A true advisor helps you understand:
- The real value of the property
- The risks hidden inside the transaction
- The strength of your negotiating position
- The long-term consequences of the decision
- Whether the deal actually makes sense
08 / The Seaport Position

I built Seaport as a fiduciary-first brokerage on purpose.
We describe ourselves as a speedboat — nimble, decisive, direct — and part of what that means is that we do not need to rent our relationships from a portal and then pass the pressure of that rent along to you.
Our leverage comes from local roots, from doing the work, and from a database we built over decades of showing up.
Agents have to add massive value. Not open doors. Not chase a platform score. Not race two competitors to a “yes.”

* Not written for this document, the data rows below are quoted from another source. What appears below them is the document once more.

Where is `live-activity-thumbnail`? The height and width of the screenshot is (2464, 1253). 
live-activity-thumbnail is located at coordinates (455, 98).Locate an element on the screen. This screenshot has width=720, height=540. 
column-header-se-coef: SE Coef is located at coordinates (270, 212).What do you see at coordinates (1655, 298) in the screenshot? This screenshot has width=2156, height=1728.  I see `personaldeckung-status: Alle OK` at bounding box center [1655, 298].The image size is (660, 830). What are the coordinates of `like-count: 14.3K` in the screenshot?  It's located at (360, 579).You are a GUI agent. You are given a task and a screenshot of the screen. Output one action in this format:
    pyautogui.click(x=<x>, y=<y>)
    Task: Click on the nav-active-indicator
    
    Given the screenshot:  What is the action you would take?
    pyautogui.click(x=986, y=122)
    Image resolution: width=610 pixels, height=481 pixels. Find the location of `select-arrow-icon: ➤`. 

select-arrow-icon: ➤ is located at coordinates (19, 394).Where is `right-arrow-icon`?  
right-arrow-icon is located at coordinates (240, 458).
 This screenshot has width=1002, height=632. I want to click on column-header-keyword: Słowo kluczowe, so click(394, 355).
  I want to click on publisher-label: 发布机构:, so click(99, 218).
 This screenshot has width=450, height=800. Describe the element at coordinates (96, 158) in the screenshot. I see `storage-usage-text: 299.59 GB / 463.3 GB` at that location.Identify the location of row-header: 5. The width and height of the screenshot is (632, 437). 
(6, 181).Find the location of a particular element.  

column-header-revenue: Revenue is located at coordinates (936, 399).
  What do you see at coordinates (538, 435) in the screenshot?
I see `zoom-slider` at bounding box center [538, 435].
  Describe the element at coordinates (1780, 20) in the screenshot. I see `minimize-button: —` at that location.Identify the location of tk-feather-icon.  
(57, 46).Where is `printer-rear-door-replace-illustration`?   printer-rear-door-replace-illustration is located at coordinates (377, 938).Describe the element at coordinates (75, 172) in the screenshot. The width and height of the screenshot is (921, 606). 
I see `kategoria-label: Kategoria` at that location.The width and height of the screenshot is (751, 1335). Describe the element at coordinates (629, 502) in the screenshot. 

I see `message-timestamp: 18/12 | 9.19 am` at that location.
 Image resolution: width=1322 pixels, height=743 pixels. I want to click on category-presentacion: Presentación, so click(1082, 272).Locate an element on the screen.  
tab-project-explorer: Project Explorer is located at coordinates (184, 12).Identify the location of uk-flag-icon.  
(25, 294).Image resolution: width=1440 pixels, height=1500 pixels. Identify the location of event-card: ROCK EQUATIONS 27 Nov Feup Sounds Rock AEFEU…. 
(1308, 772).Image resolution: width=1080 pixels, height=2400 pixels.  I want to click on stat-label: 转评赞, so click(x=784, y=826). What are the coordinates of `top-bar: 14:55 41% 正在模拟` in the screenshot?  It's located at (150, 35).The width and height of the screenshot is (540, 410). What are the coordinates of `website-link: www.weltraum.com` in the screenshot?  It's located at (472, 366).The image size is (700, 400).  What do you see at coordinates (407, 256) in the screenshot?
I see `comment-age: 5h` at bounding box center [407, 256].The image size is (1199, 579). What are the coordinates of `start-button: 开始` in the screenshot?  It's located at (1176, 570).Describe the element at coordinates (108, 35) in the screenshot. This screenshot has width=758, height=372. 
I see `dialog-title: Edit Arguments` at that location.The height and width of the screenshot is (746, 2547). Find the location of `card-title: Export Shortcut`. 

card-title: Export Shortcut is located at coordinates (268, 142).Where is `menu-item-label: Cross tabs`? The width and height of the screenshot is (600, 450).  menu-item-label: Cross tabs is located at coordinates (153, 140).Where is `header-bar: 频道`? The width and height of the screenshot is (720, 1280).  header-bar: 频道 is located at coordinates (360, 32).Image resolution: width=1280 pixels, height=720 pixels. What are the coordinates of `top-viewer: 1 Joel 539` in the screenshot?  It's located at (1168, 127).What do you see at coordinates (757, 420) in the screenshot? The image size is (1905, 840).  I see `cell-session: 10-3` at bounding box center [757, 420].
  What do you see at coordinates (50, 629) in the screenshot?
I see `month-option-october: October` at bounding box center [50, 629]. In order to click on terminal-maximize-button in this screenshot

The moment an agent’s job becomes converting a lead they paid for, they have stopped being your advisor and started being the middleman’s collection agent.
The whole point of hiring a professional is to have someone in the room whose only loyalty is to you.
Choose that person.
Insist on that relationship.
And ask, always, the only question that matters:
Who is my agent really working for?
Tim BrayBroker/Owner, Seaport Real Estate Services
Changing Markets is a recurring commentary on the forces reshaping how real estate actually works.
Sources:Clever Real Estate buyer surveys; Hippo homeowner survey; Realtor.com Consumer Attitudes & Usage Study; NAR Profile of Home Buyers and Sellers; industry lead-generation cost and conversion benchmarks; HousingWire/FlyDragon State of AI SEO in Real Estate; standard real estate agency law and fiduciary-duty framework.